Um dos objectivos deste anúncio é de política externa, dirigida aos mercados financeiros. Num momento em que Portugal, a Europa e o mundo se perguntam o que vai acontecer no "laboratório social" que a Grécia é neste momento, importa ao PSD-PP mostrar que, por cá, a austeridade está a resultar. O governo quer evitar qualquer tipo de "contágio" que venha de Atenas, como sucedeu em 2010 e 2011. 
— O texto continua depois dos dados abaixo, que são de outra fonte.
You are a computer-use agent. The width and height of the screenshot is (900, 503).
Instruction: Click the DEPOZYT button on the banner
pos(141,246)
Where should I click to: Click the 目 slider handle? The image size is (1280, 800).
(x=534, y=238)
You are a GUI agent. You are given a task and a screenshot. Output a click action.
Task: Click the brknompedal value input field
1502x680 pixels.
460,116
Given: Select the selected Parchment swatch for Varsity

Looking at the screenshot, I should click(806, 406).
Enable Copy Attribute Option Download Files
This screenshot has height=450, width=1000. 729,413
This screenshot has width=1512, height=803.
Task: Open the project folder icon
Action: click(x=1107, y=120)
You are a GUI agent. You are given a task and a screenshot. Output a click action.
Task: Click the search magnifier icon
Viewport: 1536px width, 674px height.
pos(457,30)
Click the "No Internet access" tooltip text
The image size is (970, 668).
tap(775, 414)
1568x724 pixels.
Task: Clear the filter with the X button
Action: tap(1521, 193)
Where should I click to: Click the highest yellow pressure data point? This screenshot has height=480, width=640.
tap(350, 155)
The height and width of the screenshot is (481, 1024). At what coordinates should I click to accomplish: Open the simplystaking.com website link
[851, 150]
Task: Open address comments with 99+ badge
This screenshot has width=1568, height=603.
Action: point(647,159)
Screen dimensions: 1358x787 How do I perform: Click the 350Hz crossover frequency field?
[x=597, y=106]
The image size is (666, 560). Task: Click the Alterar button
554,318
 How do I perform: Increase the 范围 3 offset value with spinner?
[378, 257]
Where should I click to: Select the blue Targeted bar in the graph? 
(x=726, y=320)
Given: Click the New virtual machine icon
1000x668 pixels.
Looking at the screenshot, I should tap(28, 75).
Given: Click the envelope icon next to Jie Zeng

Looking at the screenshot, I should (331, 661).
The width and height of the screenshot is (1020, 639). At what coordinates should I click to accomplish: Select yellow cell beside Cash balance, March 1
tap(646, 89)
Na verdade, a experiência do Syriza poderá vir a ser, de uma forma retorcida, sempre favorável a Passos Coelho -  independentemente do resultado. Se o Syriza falhar, Passos Coelho dirá ao eleitorado "eu bem vos avisei que este era o único caminho." Se o Syriza conseguir rever as suas condições, inevitavelmente Portugal terá que conseguir algum tipo de benefício também. (Não é líquido, ao contrário do que se vê em algumas colunas do Diário Económico, que um conjunto de cedências aos vários países da Europa do Sul arraste consigo a desconfiança dos mercados e a queda do euro. Já não estamos em 2010, e hoje muitos preocupam-se com a deflação e a estagnação que já viram no Japão.) Aí, Passos Coelho e Portas estão na linha da frente para capitalizar esses benefícios. Junte-se a isso o petróleo em baixa e o caso Sócrates e estão lançados os dados para uma campanha eleitoral surpreendente, tendo em conta as sondagens.